2.2 Weak localization and weak antilocalization effects

Weak localization is a phenomenon that occurs when an electron is scattered sequentially in a loop by impurities distributed randomly in the conductor, whereby the electrons are weakly localized in the loop as a result of constructive interference of the wave functions. For example, if an electron happens to follow the closed path indicated by blue arrows in Fig. 5(a) after the injection of the electron as indicated by the black arrow, then the red path, which is the time-reversed path of the blue one, should also be present quantum mechanically with the same probability as the blue path. Since the lengths of the two paths are exactly equal, constructive interference always occurs at the endpoint of the two paths (the position of the green impurity in Fig. 5(a)), if the electron propagation is not accompanied by spin rotation. This results in enhancement of the backscattering probability. This is the mechanism of weak localization.

Fig. 5. Weak localization and weak antilocalization effects.

The weak localization effect is partially destroyed if a magnetic field is applied perpendicular to the quantum well. As a result, a negative magneto-resistance appears in the vicinity of the zero magnetic field, as shown by the black curve in Fig. 5(b). The weak localization effect observed in the vicinity of zero magnetic field is also suppressed by the rotation of spins, which is called weak antilocalization. In a more precise description, the mechanism of the weak antilocalization is related to the non-commutativity of spin rotation operators (AB ≠ BA for arbitrarily chosen A and B). This results in a positive magneto-resistance if the weak antilocalization is occurring (the red curve in Fig. 5(b)).
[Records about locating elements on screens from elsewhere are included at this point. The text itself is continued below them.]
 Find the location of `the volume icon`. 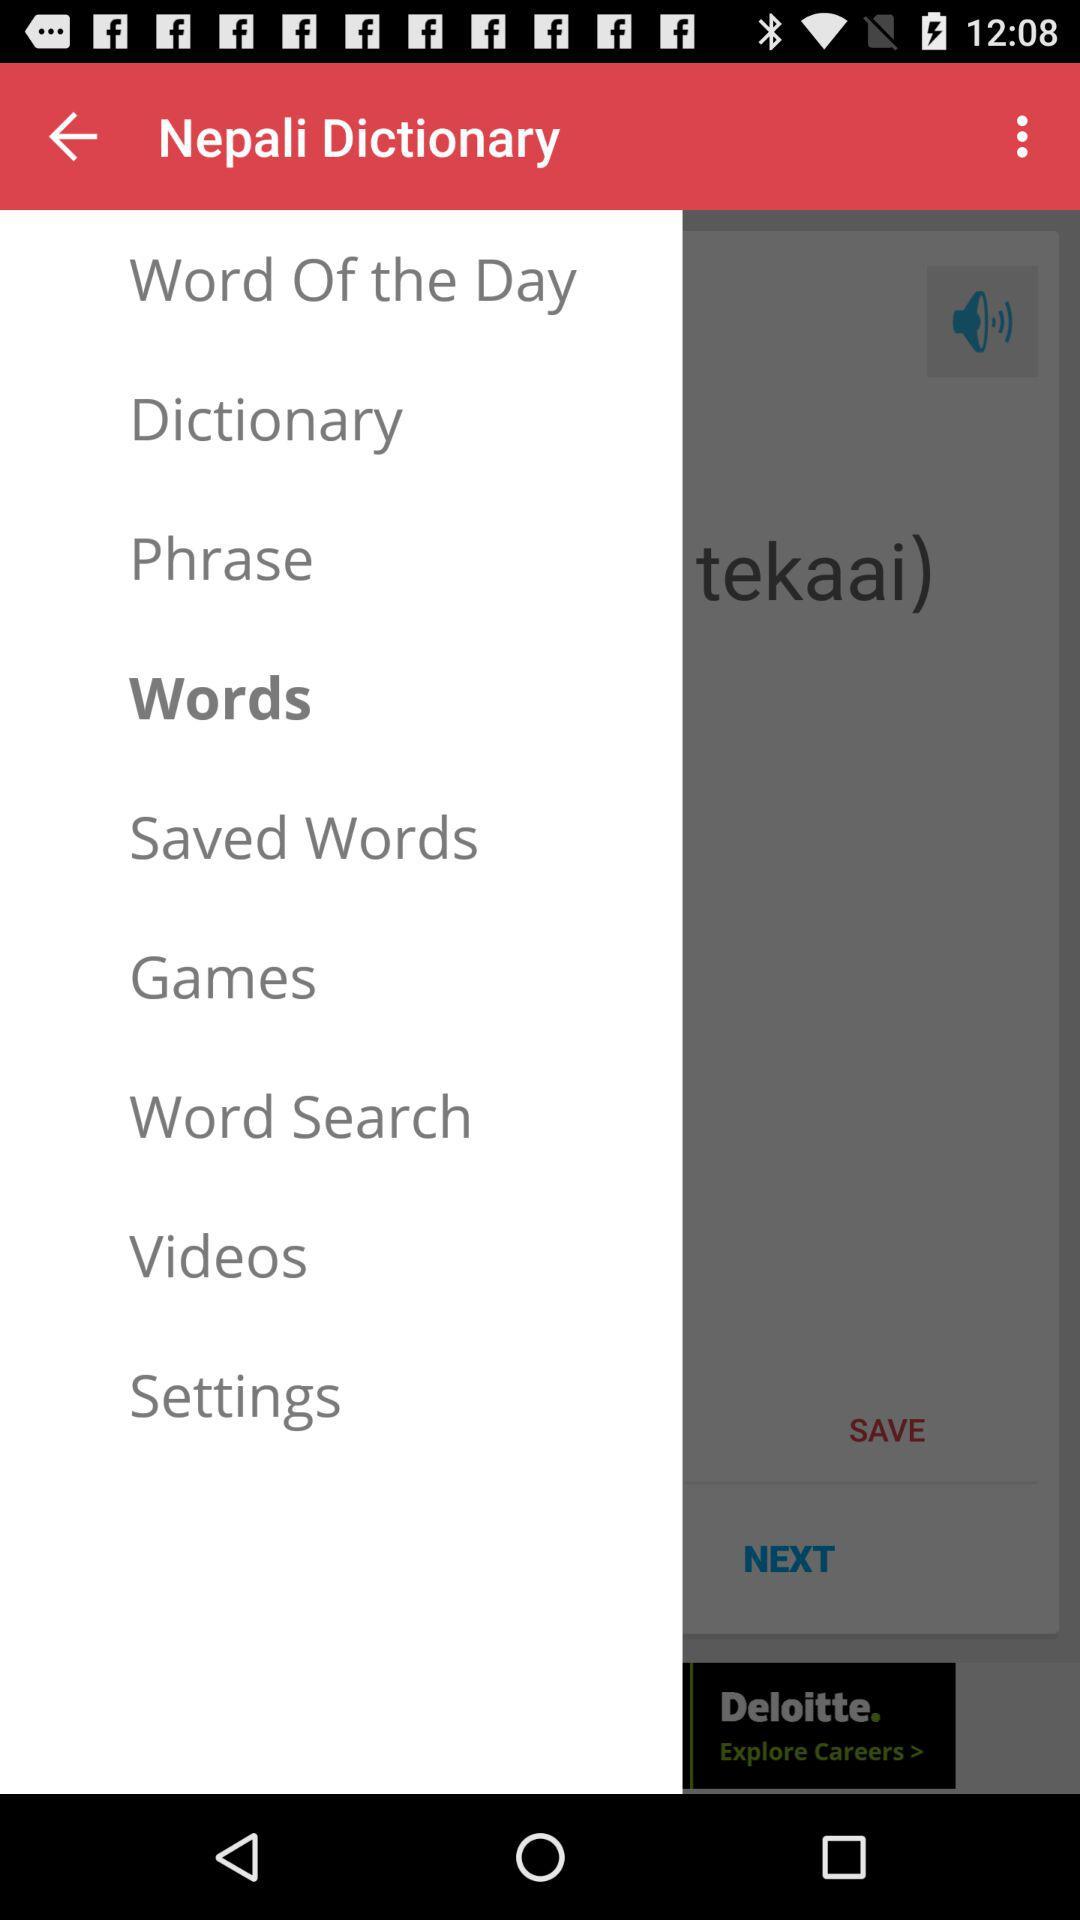

the volume icon is located at coordinates (981, 344).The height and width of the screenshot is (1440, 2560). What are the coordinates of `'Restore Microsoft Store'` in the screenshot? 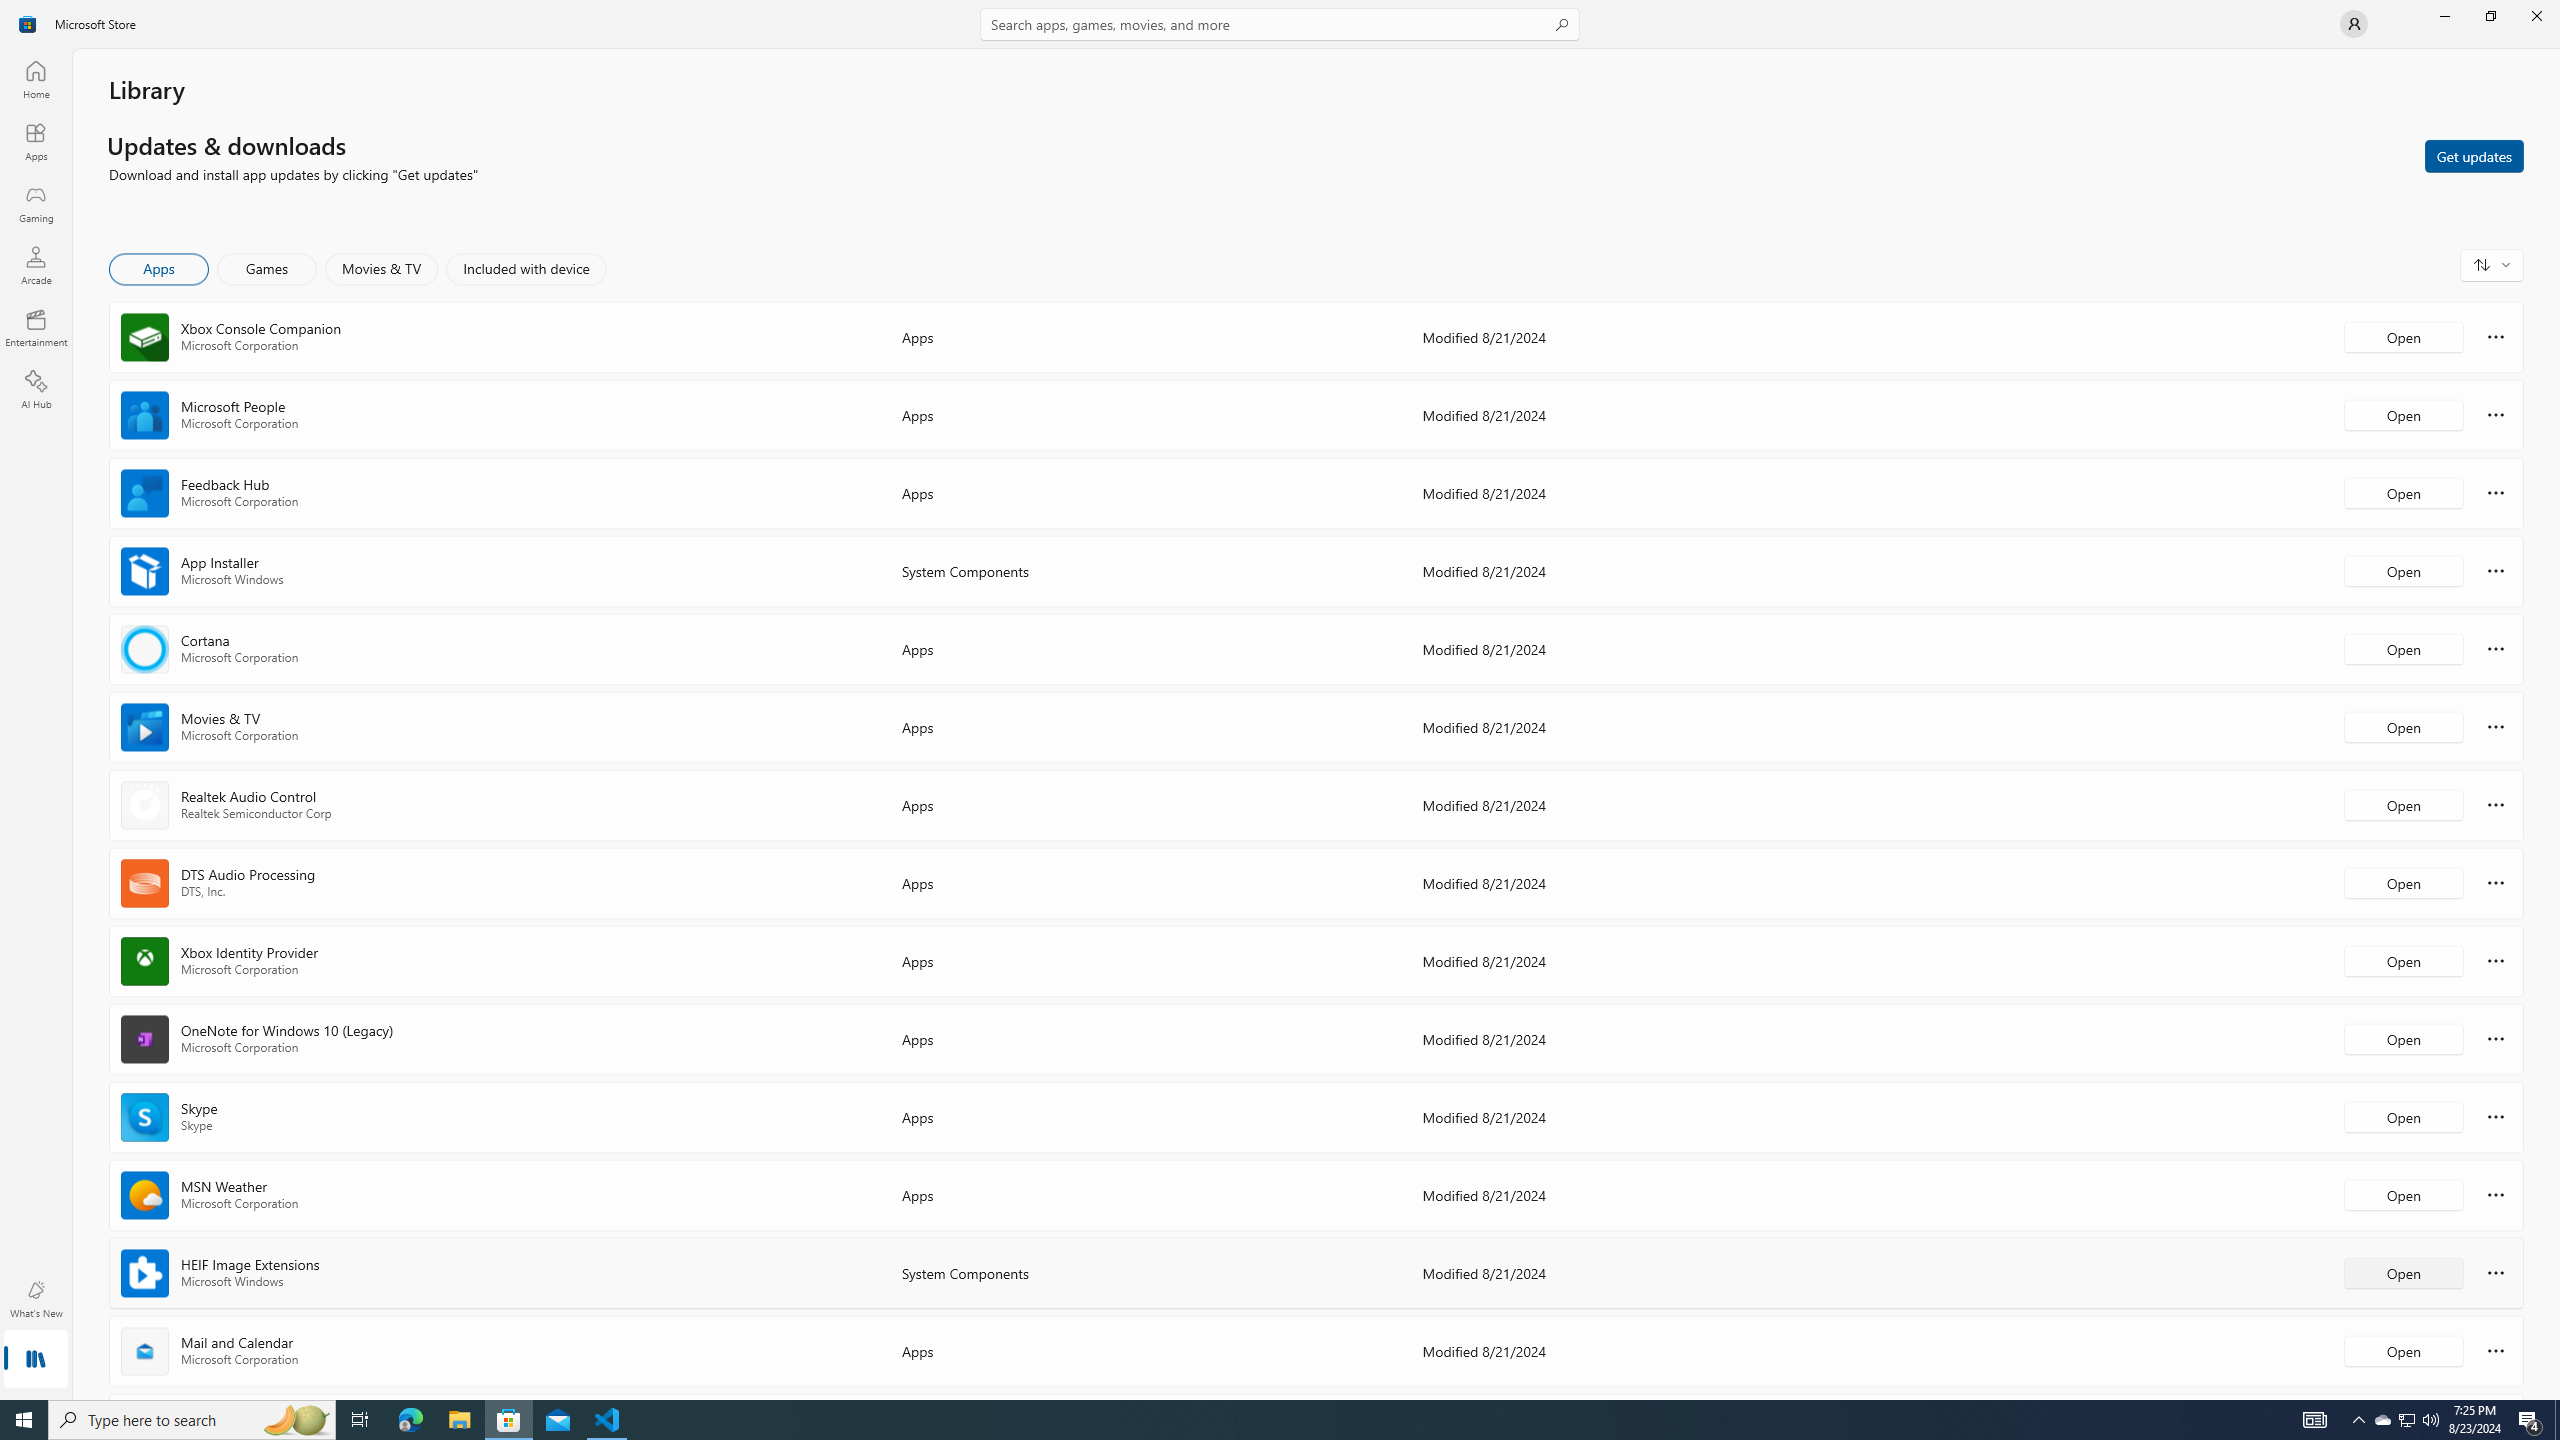 It's located at (2490, 15). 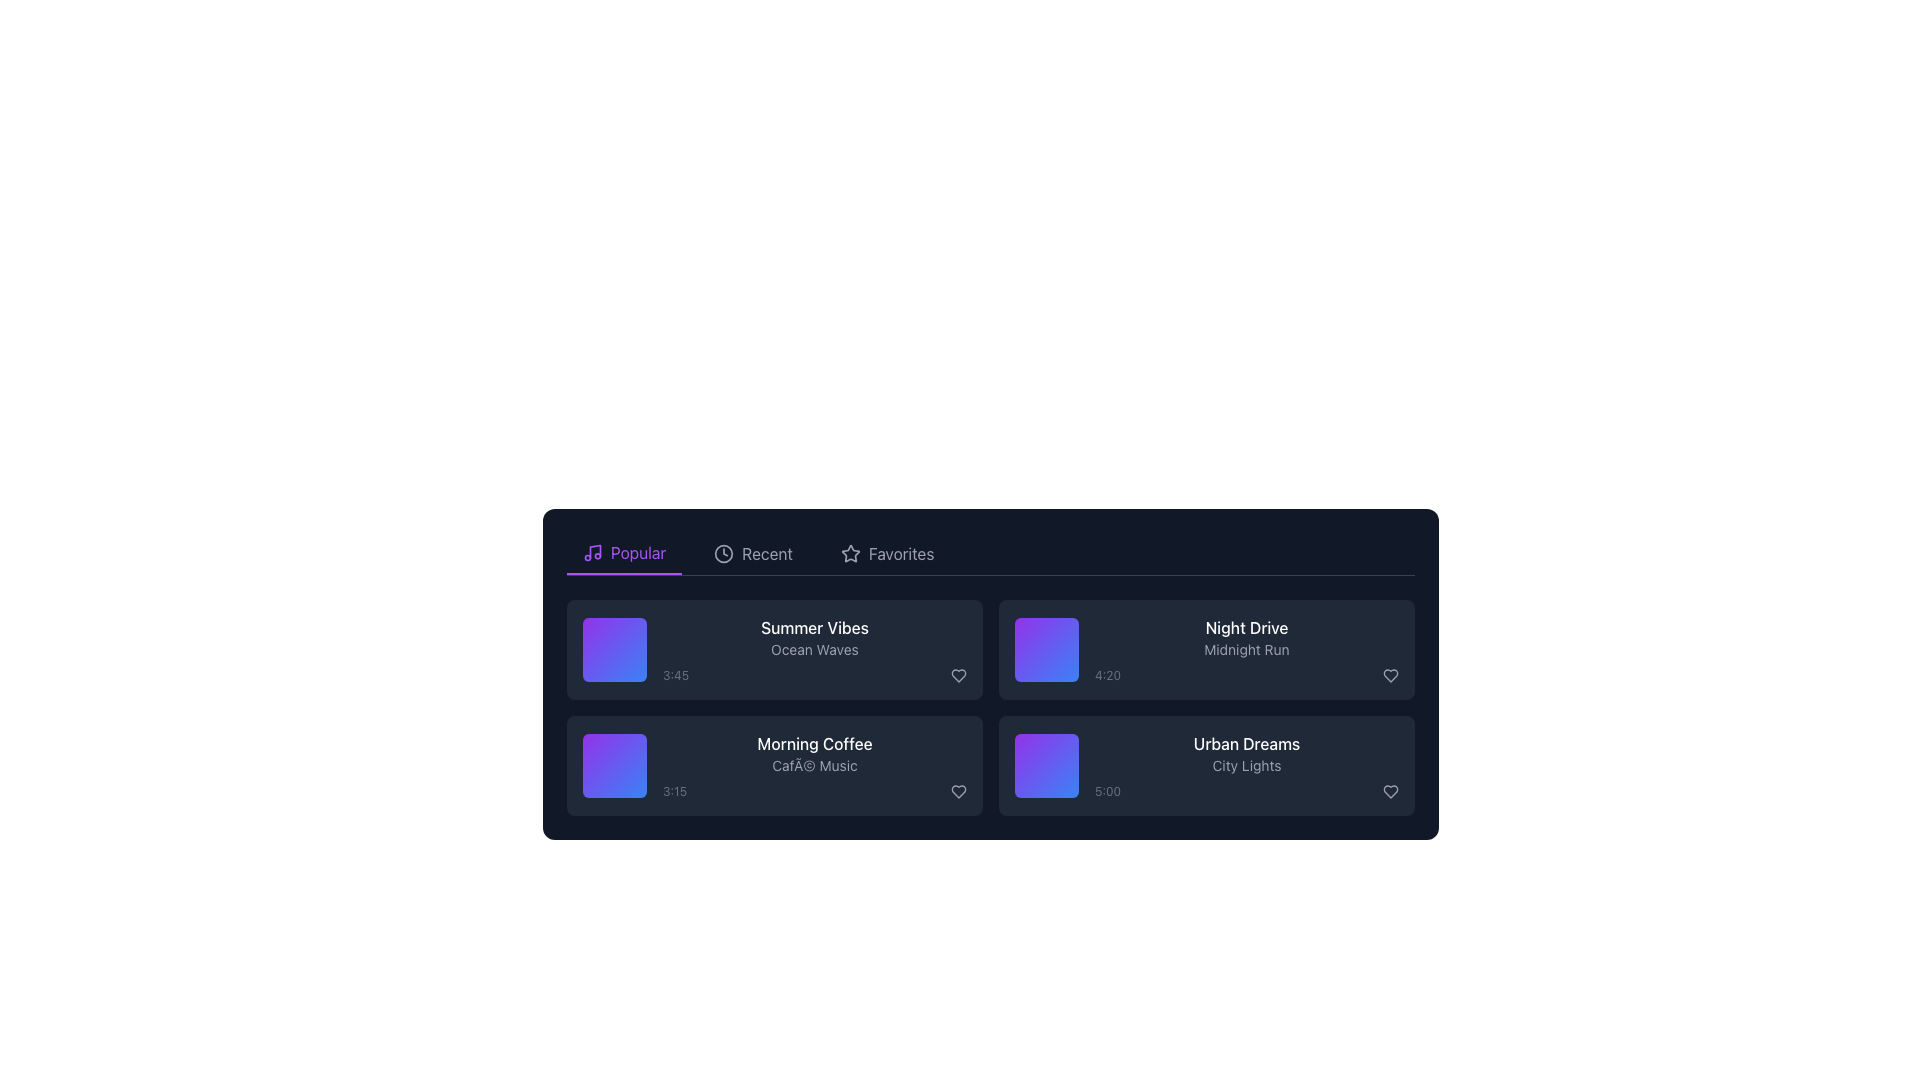 What do you see at coordinates (958, 675) in the screenshot?
I see `on the heart-shaped favorite button located in the top-right corner of the 'Summer Vibes' card, which transitions from gray` at bounding box center [958, 675].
The results of our experiment are shown in Fig. 6(a), where the electric conductivity of a quantum well sample is plotted (on the vertical axis) as a function of the magnetic field (horizontal axis) for various values of the gate voltage Vg. It is necessary to invert the + and - signs on the vertical axis (or invert up and down) when comparing the results with the schematic weak localization/antilocalization effects shown in Fig. 5(b) because the data plotted here are the electric conductances, not the resistances. Because V_g is a relative quantity, its value is set to 0 V when the Rashba splitting is minimized in this analysis. This experimental result shows that the weak antilocalization effect becomes stronger as the absolute value of Vg increases. Then, the value of the Rashba coefficient α can be extracted from the values of the fitting parameters that fit the experimental result best assuming a recently developed theoretical model. The gate voltage dependence of the Rashba spin-orbit interaction coefficient α of this sample obtained from such analyses is shown in Fig. 6(b). We note that the angular velocity of the electron spin rotation rises faster as α increases. The fact that we successfully made accurate predictions of the values of α as a function of the gate voltage V_g as in Fig. 6(b) indirectly means that we succeeded in controlling the angular velocity of the electron spin rotation freely by means of the gate of a transistor. For example, we can rotate the spins of electrons within a semiconductor about some specific axis ((b) in Fig. 3), halt the rotation ((a) in Fig. 3), and rotate them in reverse ((c) in Fig. 3) all by means of a gate. As a result, we expect that the knowledge acquired in this research will bring us one step closer to being able to utilize electron spins in future electronic devices such as quantum computers and ultra-low-power logic devices.

Fig. 6. Measurement of weak localization and weak antilocalization.